Lee Rhodes pays attention to windows. "I'm one of those people who walks into a house and moves toward the glass to look out," she says. For the 1930s Seattle home she shares with her husband, Peter Seligmann, "My goal was to keep it serene and uncluttered. This is a fairy-tale setting, and I felt if we weren't outside, we should at least direct our eyes there."
To that end, bare windows invite in sunlight. Warm wood floors and furnishings and a palette of grays, smoky blues, and soft whites reflect the views of the Lake Washington landscape. "All the soft rain and fog creates this cocoon of calm," Lee says. "It's a soft, kind light—nothing too jolting— and one thing is for certain, I'm drawn to beautiful light." In fact, she's made it her business.
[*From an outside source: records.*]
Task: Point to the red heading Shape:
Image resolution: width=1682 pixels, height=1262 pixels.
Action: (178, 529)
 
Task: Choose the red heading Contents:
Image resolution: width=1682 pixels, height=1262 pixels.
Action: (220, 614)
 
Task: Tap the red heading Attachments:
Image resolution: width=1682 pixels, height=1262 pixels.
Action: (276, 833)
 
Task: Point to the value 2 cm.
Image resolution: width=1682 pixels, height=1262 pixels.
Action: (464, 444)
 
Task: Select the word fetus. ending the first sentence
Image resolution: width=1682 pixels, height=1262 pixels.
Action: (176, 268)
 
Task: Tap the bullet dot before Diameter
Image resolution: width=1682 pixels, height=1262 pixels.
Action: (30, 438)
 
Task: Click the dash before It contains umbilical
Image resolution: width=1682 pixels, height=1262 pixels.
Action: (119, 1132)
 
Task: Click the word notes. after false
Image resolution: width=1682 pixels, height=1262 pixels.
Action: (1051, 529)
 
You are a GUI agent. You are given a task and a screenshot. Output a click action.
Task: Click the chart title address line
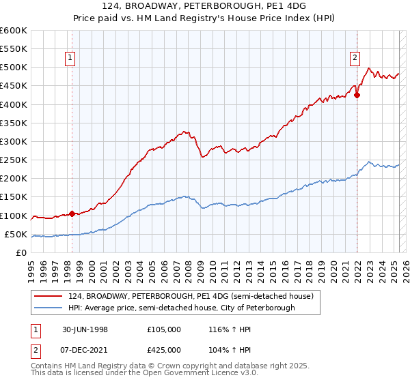[x=204, y=5]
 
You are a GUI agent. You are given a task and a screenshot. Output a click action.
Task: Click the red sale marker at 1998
[x=72, y=214]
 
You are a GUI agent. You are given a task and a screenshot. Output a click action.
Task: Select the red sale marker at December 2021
[x=357, y=96]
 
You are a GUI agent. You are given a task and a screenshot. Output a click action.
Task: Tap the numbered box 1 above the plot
[x=71, y=59]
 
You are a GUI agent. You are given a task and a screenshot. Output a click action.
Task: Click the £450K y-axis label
[x=14, y=86]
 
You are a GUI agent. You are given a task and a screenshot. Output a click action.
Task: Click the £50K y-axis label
[x=16, y=235]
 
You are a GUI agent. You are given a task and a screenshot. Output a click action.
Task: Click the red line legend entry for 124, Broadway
[x=191, y=297]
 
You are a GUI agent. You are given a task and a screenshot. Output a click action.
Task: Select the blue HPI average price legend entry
[x=181, y=308]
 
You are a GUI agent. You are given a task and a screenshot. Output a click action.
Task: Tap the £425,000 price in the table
[x=164, y=349]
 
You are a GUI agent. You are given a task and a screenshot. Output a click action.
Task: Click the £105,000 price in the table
[x=164, y=329]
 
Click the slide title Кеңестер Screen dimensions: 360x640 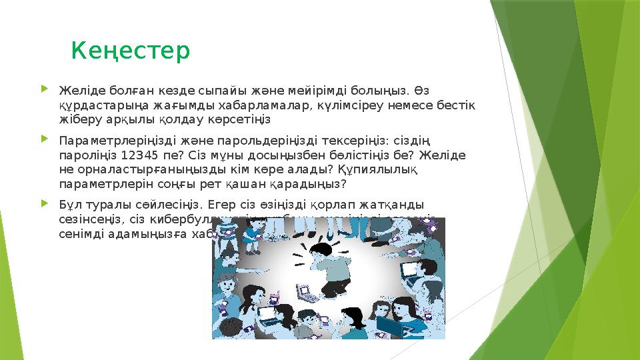coord(131,51)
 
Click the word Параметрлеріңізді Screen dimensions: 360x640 coord(109,141)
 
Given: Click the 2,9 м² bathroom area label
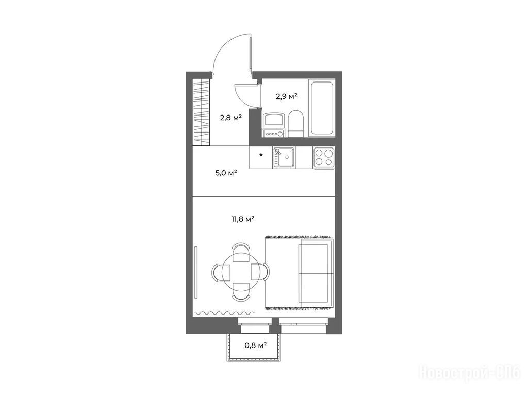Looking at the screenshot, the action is tap(287, 96).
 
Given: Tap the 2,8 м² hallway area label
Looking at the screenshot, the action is tap(231, 118).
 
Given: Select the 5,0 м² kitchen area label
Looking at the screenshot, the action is tap(226, 173).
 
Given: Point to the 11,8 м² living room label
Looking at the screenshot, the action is tap(242, 219).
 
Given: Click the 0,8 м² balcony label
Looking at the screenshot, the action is tap(256, 345).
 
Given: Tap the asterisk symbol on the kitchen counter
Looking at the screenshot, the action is tap(261, 155).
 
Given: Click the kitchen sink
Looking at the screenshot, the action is tap(284, 158).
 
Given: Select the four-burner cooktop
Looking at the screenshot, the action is tap(324, 158).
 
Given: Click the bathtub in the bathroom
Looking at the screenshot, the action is tap(322, 108).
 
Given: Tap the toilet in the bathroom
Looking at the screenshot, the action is tap(296, 124).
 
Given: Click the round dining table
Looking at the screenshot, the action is tap(241, 272).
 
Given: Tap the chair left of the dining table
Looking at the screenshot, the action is tap(221, 272).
At 32, Lee was diagnosed with cancer. Between her chemotherapy treatments and caring for her three small children, she had little time for contemplation. But one day she dropped a tea light into a colorful glass votive candleholder. "I just stood there watching the light flicker inside the glass. The color startled me into being still for a few moments, which was cathartic in a way I can't put into words." She started giving votive holders to others struggling through sickness or loss. "It was just a way to spread kindness."
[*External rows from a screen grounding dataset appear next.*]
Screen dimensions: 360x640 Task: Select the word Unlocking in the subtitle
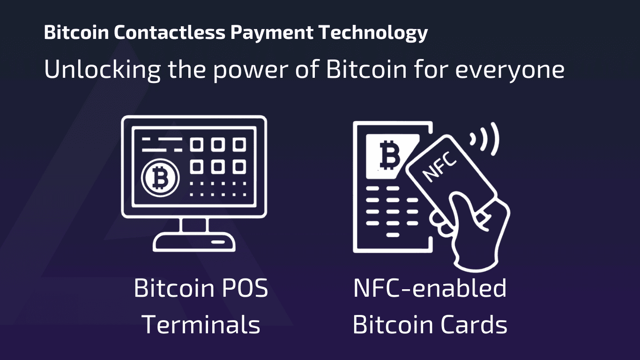point(102,70)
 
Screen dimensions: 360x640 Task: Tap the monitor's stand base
point(194,243)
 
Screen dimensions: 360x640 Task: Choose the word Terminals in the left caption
point(201,324)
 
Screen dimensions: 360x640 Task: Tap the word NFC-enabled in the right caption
point(430,288)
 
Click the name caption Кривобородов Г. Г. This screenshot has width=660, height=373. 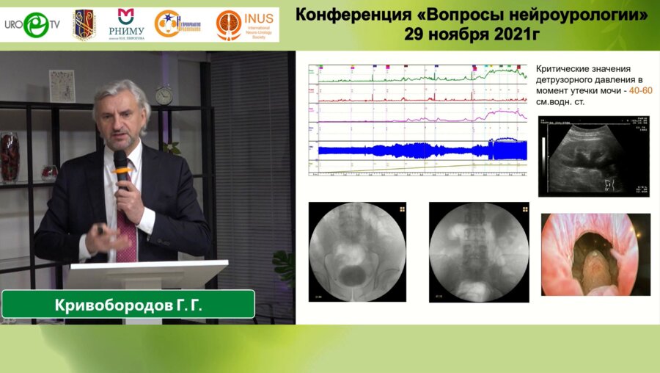(x=129, y=304)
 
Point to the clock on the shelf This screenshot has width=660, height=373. (x=164, y=95)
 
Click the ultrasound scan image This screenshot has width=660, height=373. (x=594, y=156)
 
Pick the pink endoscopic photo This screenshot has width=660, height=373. (x=595, y=254)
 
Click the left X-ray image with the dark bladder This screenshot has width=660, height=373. (x=357, y=252)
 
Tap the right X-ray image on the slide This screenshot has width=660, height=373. (x=479, y=252)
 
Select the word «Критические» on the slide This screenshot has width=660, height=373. (x=565, y=67)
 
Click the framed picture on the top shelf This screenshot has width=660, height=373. (x=62, y=86)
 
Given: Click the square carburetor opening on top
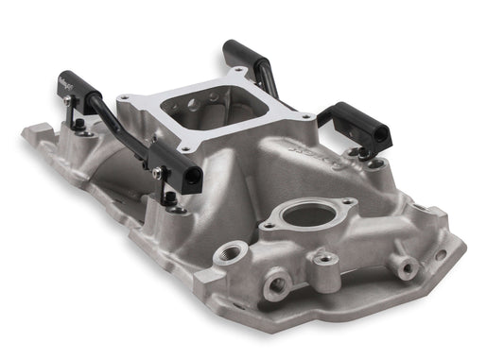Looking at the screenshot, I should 216,115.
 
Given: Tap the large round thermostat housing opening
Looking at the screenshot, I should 304,215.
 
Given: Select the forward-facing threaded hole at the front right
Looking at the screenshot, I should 407,268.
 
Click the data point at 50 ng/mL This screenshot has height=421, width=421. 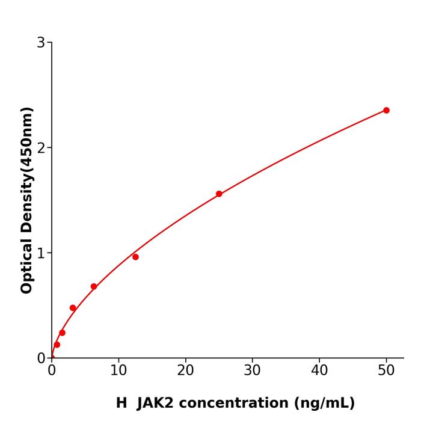point(386,110)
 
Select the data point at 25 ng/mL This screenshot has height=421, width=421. point(219,194)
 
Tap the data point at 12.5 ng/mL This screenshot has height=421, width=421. point(135,257)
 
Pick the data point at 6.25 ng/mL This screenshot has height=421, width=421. point(94,286)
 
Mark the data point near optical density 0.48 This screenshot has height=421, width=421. point(73,308)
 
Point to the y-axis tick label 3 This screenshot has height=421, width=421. point(41,42)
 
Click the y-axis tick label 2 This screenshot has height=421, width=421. point(41,147)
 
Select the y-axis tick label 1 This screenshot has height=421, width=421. point(41,253)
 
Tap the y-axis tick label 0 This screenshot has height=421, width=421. point(41,358)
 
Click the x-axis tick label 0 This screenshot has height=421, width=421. point(52,370)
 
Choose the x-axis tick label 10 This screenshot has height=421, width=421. point(118,370)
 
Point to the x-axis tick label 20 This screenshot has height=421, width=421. point(185,370)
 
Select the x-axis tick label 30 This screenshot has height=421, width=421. point(253,370)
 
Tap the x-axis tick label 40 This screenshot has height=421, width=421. point(319,370)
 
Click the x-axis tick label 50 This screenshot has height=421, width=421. point(386,370)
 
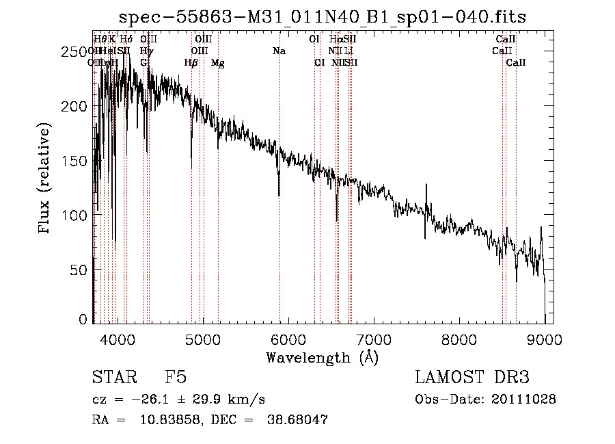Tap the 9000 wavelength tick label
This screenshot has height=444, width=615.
click(x=545, y=339)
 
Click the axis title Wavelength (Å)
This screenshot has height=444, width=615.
click(x=322, y=357)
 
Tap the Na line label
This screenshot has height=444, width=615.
click(x=279, y=51)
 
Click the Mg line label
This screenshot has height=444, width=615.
click(x=217, y=63)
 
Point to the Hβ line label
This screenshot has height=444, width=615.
click(x=191, y=63)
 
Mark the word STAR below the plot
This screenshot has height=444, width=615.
click(x=113, y=378)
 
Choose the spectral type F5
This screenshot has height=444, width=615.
click(x=176, y=378)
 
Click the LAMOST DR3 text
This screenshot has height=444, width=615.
click(x=472, y=378)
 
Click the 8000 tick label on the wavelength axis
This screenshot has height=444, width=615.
click(x=459, y=339)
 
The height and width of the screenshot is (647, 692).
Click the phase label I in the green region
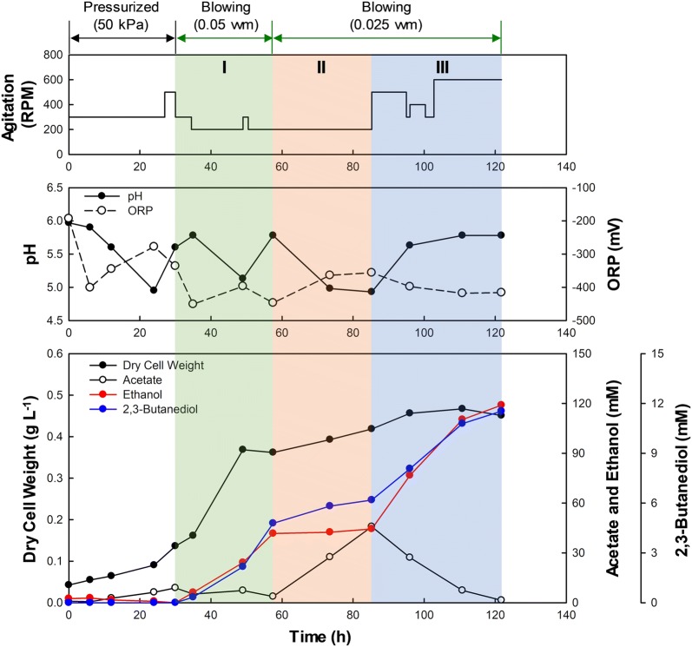point(224,68)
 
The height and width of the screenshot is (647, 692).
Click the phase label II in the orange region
point(321,68)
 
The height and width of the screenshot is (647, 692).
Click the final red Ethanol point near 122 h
point(501,405)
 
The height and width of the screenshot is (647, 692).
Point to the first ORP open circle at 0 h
point(69,218)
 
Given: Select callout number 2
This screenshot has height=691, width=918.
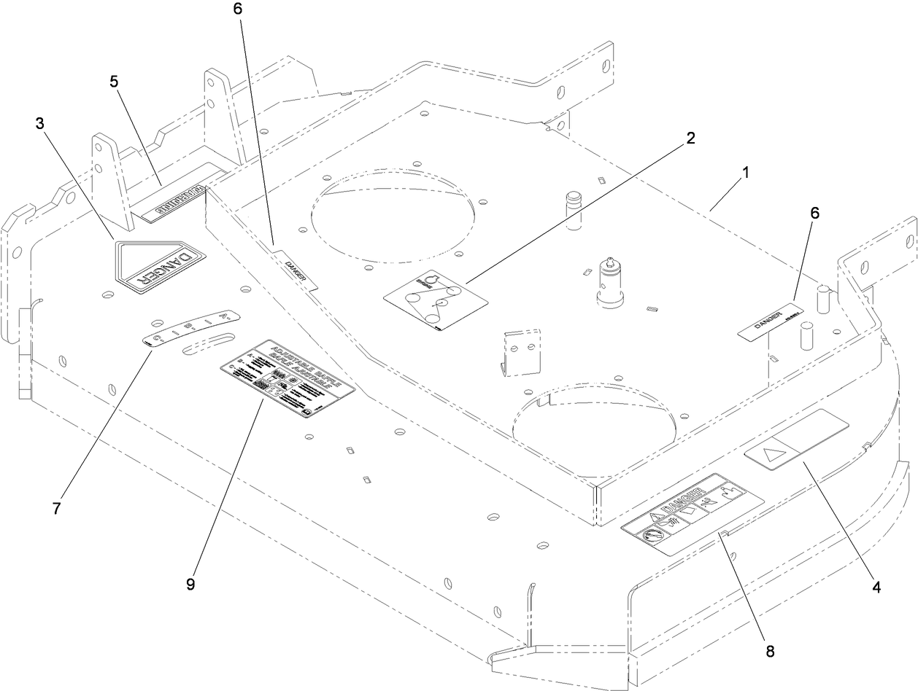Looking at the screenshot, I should (690, 138).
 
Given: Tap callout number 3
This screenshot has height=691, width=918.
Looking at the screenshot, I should (40, 124).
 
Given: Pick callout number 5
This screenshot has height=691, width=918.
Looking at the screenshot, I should (114, 82).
That simple objective became Glassybaby. Her company makes glass votive holders in nearly every color imaginable (almost 500 to date) and pledges to donate 10 percent of revenue to people struggling to meet their basic needs and fight serious illnesses at the same time. "The fight for my life was intense," she says. "And I had the means to fight it. But I had made friends at my chemo treatments who often didn't come because they couldn't afford the transportation or pay for child care." To date, the company has given away more than $8 million.
Lee spreads the colorful glass creations across her property, on windowsills, coffee tables, even a waterfront dock. "I don't have a lot of stuff, but I do have a lot of Glassybabies. Every one casts beautiful light. And let's face it, a home can never have enough of that."
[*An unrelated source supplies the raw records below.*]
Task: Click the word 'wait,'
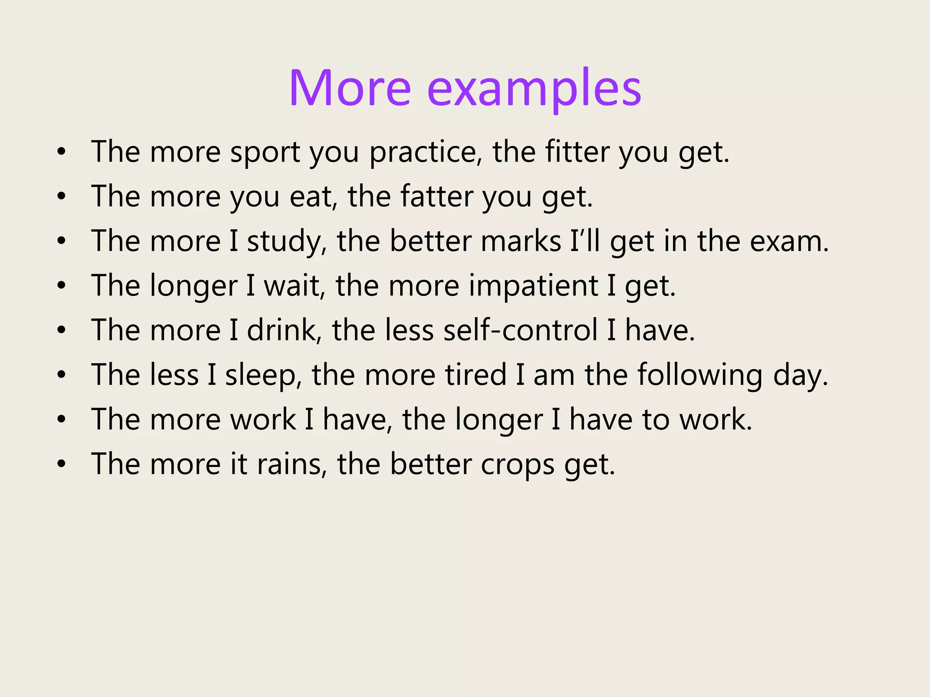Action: click(x=295, y=286)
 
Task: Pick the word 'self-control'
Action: click(x=520, y=330)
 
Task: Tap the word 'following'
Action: click(x=700, y=375)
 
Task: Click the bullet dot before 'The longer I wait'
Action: click(x=62, y=286)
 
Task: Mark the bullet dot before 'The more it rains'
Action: click(x=62, y=464)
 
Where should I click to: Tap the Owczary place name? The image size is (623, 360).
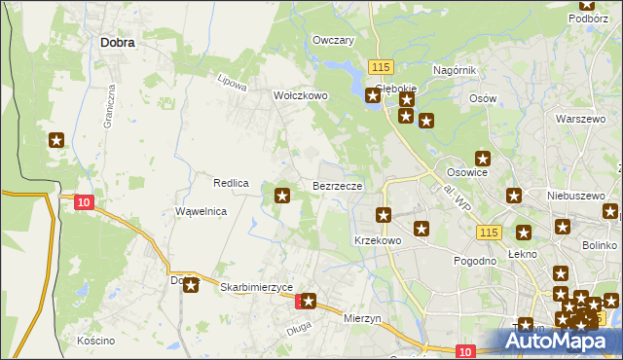coord(332,41)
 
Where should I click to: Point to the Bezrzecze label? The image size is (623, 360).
coord(338,185)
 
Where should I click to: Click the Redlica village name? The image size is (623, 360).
coord(232,183)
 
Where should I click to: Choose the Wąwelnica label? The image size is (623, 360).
coord(201,211)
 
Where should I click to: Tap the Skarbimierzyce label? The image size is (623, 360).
coord(257,288)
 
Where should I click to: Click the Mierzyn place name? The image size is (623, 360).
coord(364,317)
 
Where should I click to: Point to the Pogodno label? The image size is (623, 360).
coord(475,262)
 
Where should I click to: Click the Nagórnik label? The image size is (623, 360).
coord(455,70)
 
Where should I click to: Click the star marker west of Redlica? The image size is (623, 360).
coord(56,141)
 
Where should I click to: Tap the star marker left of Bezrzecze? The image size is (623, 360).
coord(283,197)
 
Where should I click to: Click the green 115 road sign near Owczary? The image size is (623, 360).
coord(381,65)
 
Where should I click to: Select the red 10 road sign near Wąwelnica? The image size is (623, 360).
coord(85,201)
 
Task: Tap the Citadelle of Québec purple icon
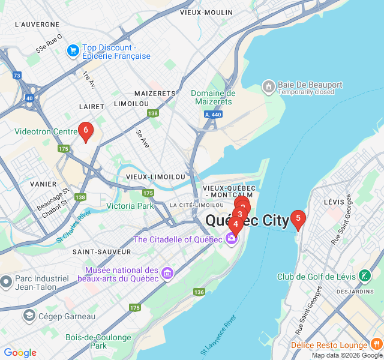coord(232,239)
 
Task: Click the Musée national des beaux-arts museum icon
coord(167,274)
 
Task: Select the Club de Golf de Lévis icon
coord(365,276)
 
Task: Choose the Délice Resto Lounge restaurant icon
coord(377,344)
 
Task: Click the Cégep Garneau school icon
coord(29,316)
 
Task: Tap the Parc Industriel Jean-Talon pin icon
coord(6,281)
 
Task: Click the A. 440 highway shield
coord(213,114)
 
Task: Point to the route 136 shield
coord(199,292)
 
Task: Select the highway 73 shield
coord(16,76)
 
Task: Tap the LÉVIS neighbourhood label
coord(335,202)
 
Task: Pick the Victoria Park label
coord(130,206)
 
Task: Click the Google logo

In the kitchen, Lee had a wall removed to create space for two peninsulas and recycled some of the original wood as a shelf in front of the window.
Lee has had her Roy McMakin maple table for two decades. She surrounded it with ergonomic Varier chairs she bought on Amazon. "They're incredibly comfortable, plus they add an unexpected twist in the kitchen when pulled up to my old table," she says. The chairs are praised for their comfort and they help improve your posture.
In another stroke of creative reuse, Lee and Peter fashioned this pavilion out of cobblestones from an old pathway. "We can feed a crowd out here and often use the oven for pizza parties. It's a magical place in the evening, with all the little lights glowing." Several missing stones in the structure make natural coves to place more of her well-used lights.
A parade of Lee's votive holders leads the way to one of the couple's favorite perches on the property, a pair of Adirondack chairs overlooking the lake. "We may be in our parkas for much of the year, but we live out here. It's the most peaceful place I can imagine," she says.